> _Trecho do documento_:
────────────────
LUIS FERNANDO VERÍSSIMO*
Perguntaram ao escritor sulista americano William
Faulkner como ele explicava o florescimento literário havido no Sul dos
Estados Unidos depois da Guerra Civil e sua resposta foi sucinta: "Nós
perdemos". A humilhação da derrota e o fim de um tipo de vida explicavam
a literatura, que misturava nostalgia, decadência, romantismo sombrio e
um certo preciosismo "faisandé". O estilo perdurou até autores modernos
como Truman Capote, Carson McCullers, Flannery O'Connor, Tennessee
Williams e o próprio Faulkner, e ganhou um nome: "gótico sulista". O Sul
perdeu a guerra, mas criou um gênero.
Quando o Homero disse (se é que disse mesmo, nada que se sabe de
Homero é cem por cento certo, nem a sua existência) que as guerras
aconteciam para serem cantadas pelos poetas, não queria dizer que a arte
compensava tudo. Ou queria? Contam que um grupo de oficiais nazistas
foi visitar o atelier do Picasso durante a ocupação de Paris e, vendo
uma reprodução do seu quadro Guernica, a dramática recriação da
destruição daquela pequena cidade pelos alemães na Guerra Civil
espanhola, um deles comentou: "Ah, foi você que fez isso, não foi?". Ao
que Picasso teria respondido: "Não, foram VOCÊS que fizeram isso". Por
um tortuoso raciocínio homérico se poderia concluir que os alemães foram
coautores da pintura. Pelo mesmo raciocínio, louve-se a perseguição
fascista na Europa pelo exílio de tantas mentes superiores e tanto
talento na América, louve-se a escravatura pela nossa rica cultura negra
e louve-se as agruras do nosso agreste pelos bons escritores e artistas
nordestinos.
────────────────
> _Faça isto_:
Por favor, transcreva na íntegra o texto acima sobre guerra e criação artística, sem nenhuma alteração.
────────────────
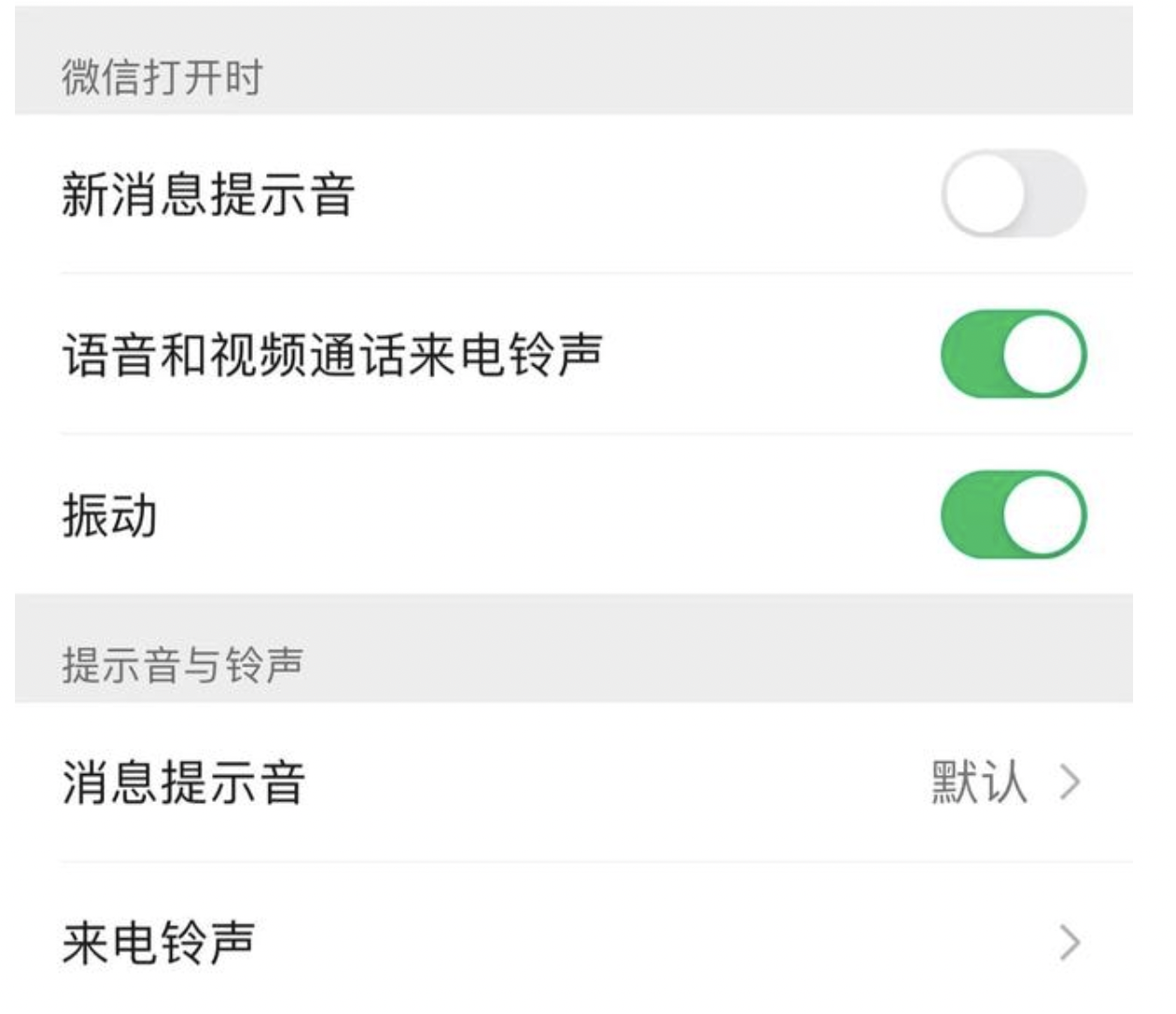Disable the 振动 switch

pyautogui.click(x=1014, y=515)
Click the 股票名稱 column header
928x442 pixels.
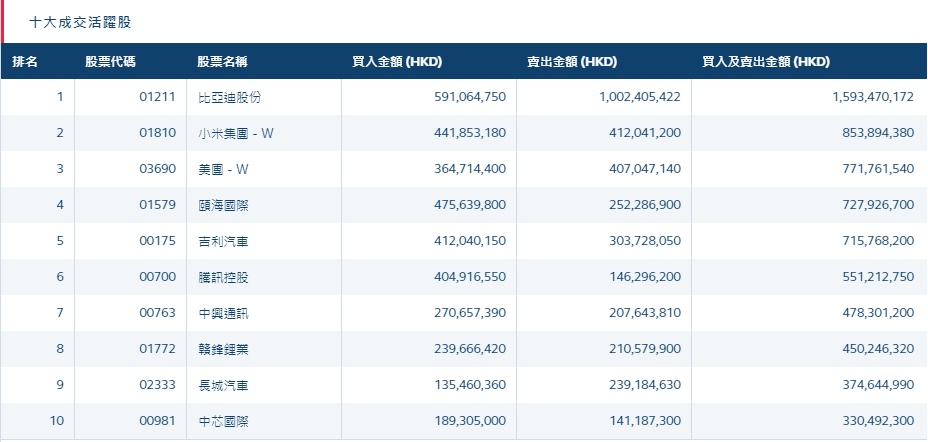coord(222,62)

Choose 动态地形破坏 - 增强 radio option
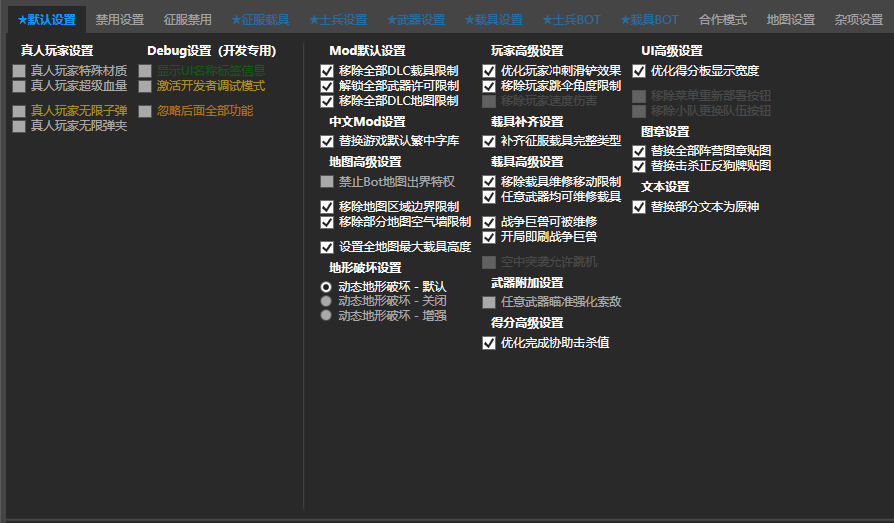coord(326,316)
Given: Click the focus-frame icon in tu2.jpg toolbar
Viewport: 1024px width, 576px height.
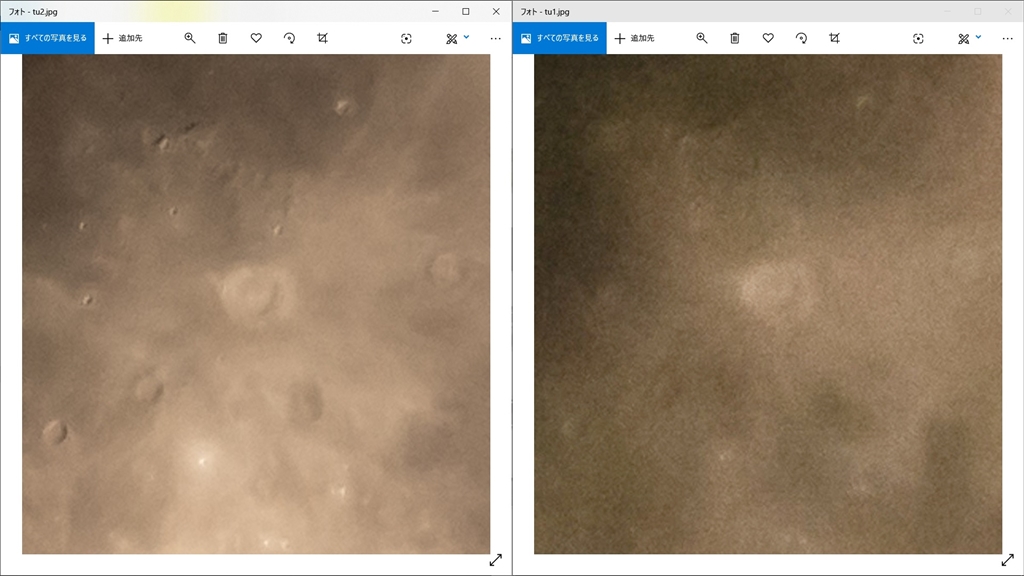Looking at the screenshot, I should pos(406,38).
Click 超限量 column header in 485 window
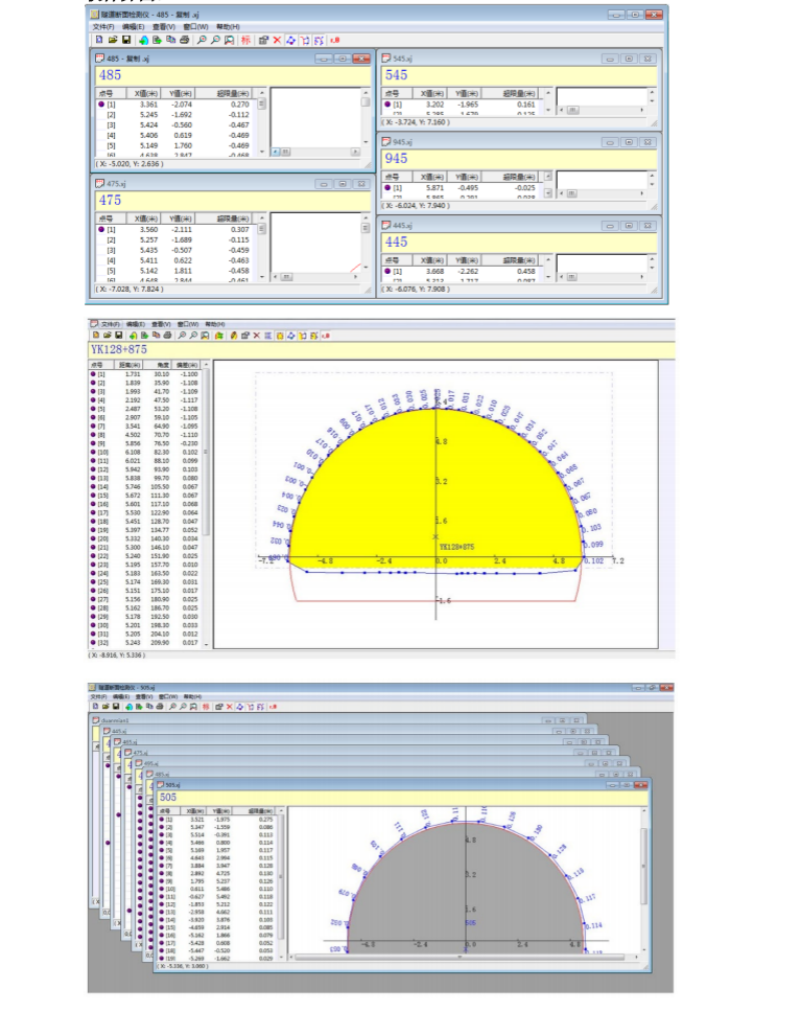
────────────────
> _Resultado_:
LUIS FERNANDO VERÍSSIMO*
Perguntaram ao escritor sulista americano William
Faulkner como ele explicava o florescimento literário havido no Sul dos
Estados Unidos depois da Guerra Civil e sua resposta foi sucinta: "Nós
perdemos". A humilhação da derrota e o fim de um tipo de vida explicavam
a literatura, que misturava nostalgia, decadência, romantismo sombrio e
um certo preciosismo "faisandé". O estilo perdurou até autores modernos
como Truman Capote, Carson McCullers, Flannery O'Connor, Tennessee
Williams e o próprio Faulkner, e ganhou um nome: "gótico sulista". O Sul
perdeu a guerra, mas criou um gênero.
Quando o Homero disse (se é que disse mesmo, nada que se sabe de
Homero é cem por cento certo, nem a sua existência) que as guerras
aconteciam para serem cantadas pelos poetas, não queria dizer que a arte
compensava tudo. Ou queria? Contam que um grupo de oficiais nazistas
foi visitar o atelier do Picasso durante a ocupação de Paris e, vendo
uma reprodução do seu quadro Guernica, a dramática recriação da
destruição daquela pequena cidade pelos alemães na Guerra Civil
espanhola, um deles comentou: "Ah, foi você que fez isso, não foi?". Ao
que Picasso teria respondido: "Não, foram VOCÊS que fizeram isso". Por
um tortuoso raciocínio homérico se poderia concluir que os alemães foram
coautores da pintura. Pelo mesmo raciocínio, louve-se a perseguição
fascista na Europa pelo exílio de tantas mentes superiores e tanto
talento na América, louve-se a escravatura pela nossa rica cultura negra
e louve-se as agruras do nosso agreste pelos bons escritores e artistas
nordestinos.